Hey, useful question! This is probably the strongest case I’ve seen, focused on the potential legal implications. But it still rests on the assumption that opening the door for legal recognition of certain charismatic species (like whales) will spill over to other species that people are primed to disregard (like chickens), which definitely isn’t a given. If you’ve not already seen it, the MOTH Project at NYU has also come up with a list of principles that seem like a useful guide for anyone doing work in this space.

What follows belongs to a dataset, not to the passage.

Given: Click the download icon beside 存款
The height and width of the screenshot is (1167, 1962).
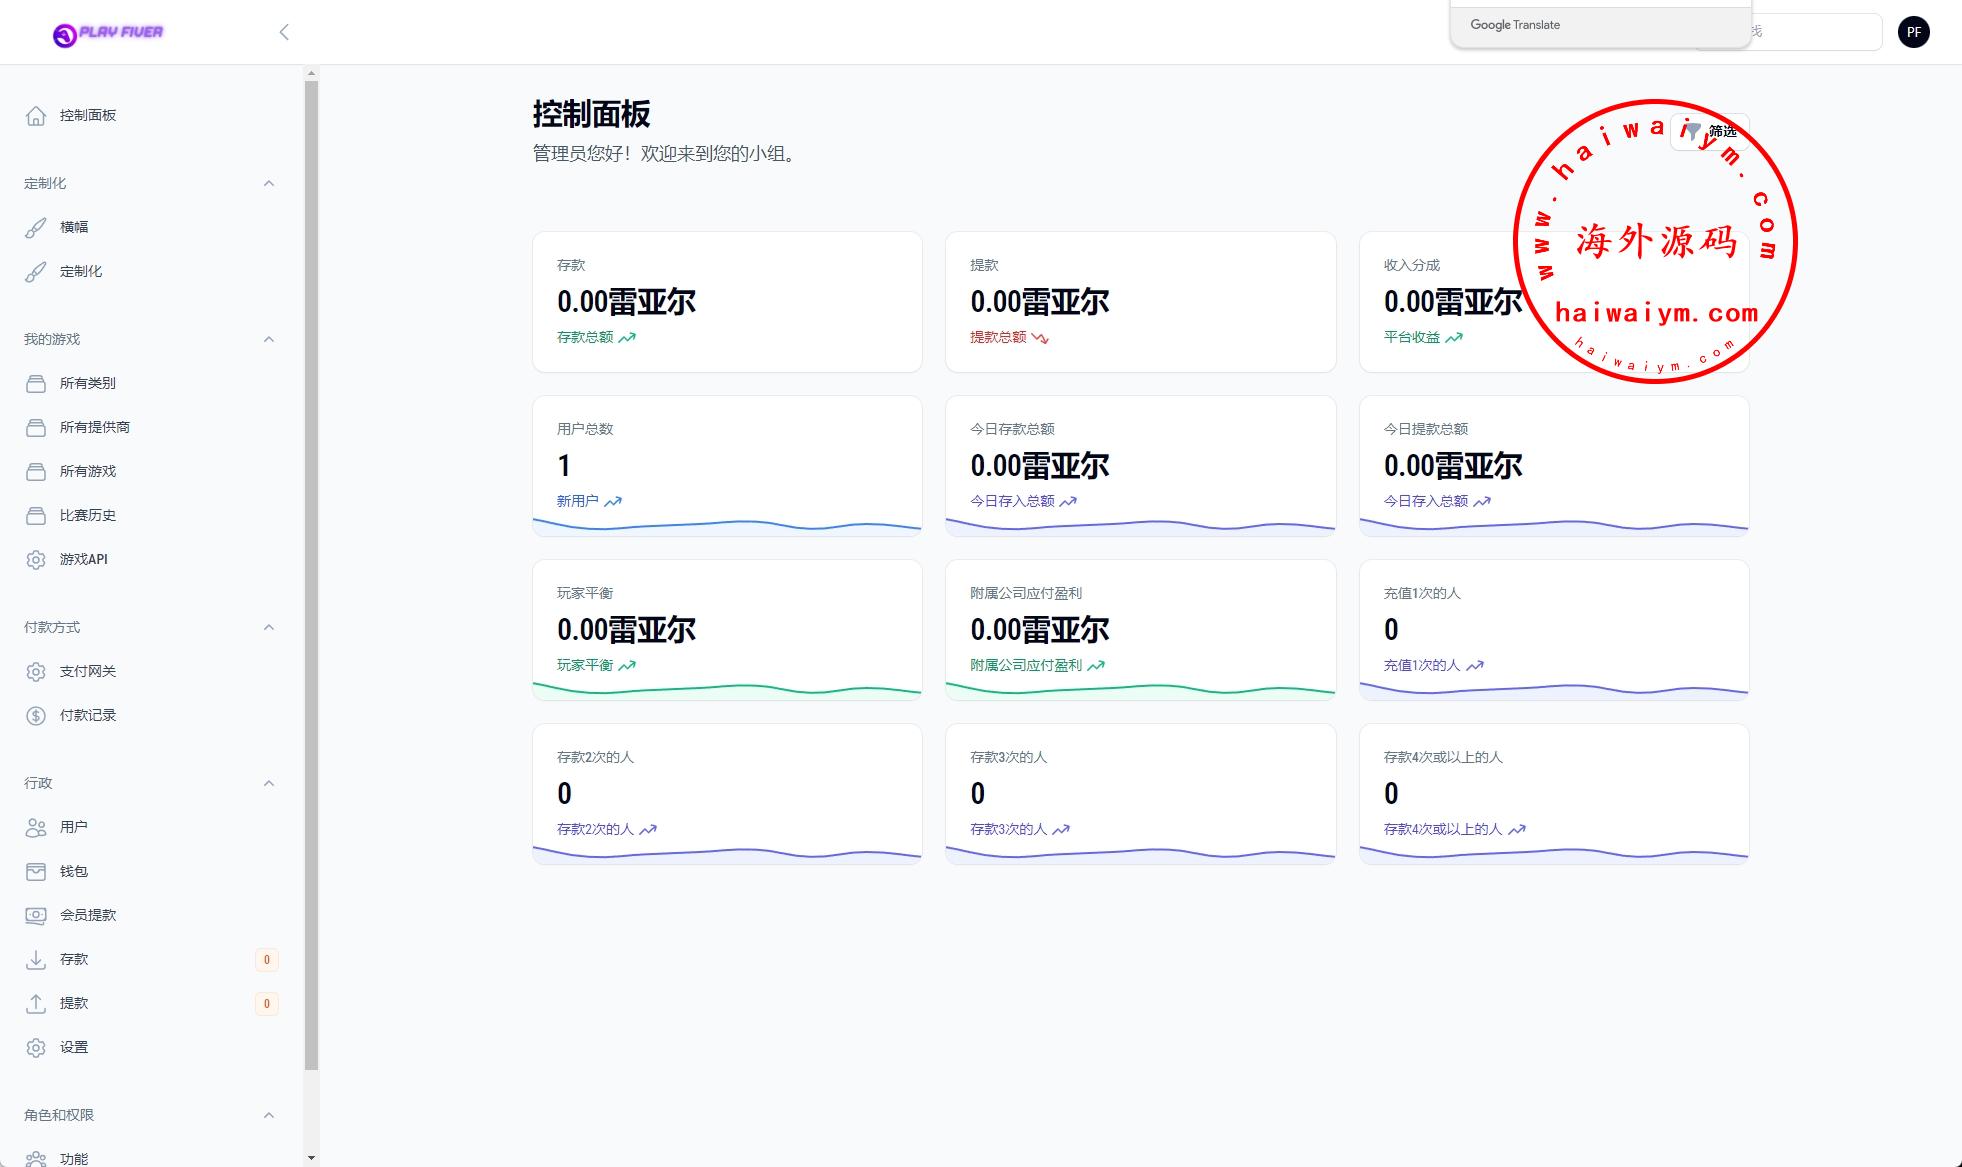Looking at the screenshot, I should point(36,959).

On the empathy argument: In theory it could still be more persuasive, and harder for people to ignore, if animals were able to more directly communicate feelings of pain, stress, isolation, etc. And this could also reinforce people’s understanding of animals as individuals if different animals express different emotions in similar situations, which in theory could improve their empathy towards them. But yeah, this depends on a lot of things going right: e.g., the technology accurately relaying animals’ communications, animals coming across as complex/sympathetic, etc., and this being relayed by credible people to key audiences in a persuasive way. There’s likely to be a lot of misleading noise in this area as well—maybe you’ll get some big industry players commissioning studies that ‘translate’ animals’ communications in humane-washing ways. And on top of the points you raised, using this kind of tech on e.g. farmed chickens will give a skewed perspective on the intelligence of a typical chicken, given that farmed meat chickens are killed at a few weeks old so you’d be listening to the equivalent of toddlers who’ve been raised in abnormal conditions that probably stifle normal development.
Broader AI uses for understanding animals better could still be really useful (e.g. by enabling more sophisticated bio-sensors and tracking devices, and the software required to process and interpret all the resulting data), so it would be helpful to pivot people more to thinking about all the messier ways that AI could help us understand animals’ lives on their own terms rather than looking for a clean animal-to-human translation. Mal Graham has written about some of the potential applications in this post.
It seems like there’s recently been a noticeable uptick in the quality and quantity of animal-related posts by group like Rethink Priorities, Animal Ask, and many others. This puts the movement in a much better place than just a few years ago where it was very hard to know how to effectively help animals.
Just wanted to say this is awesome, and keep up the good work!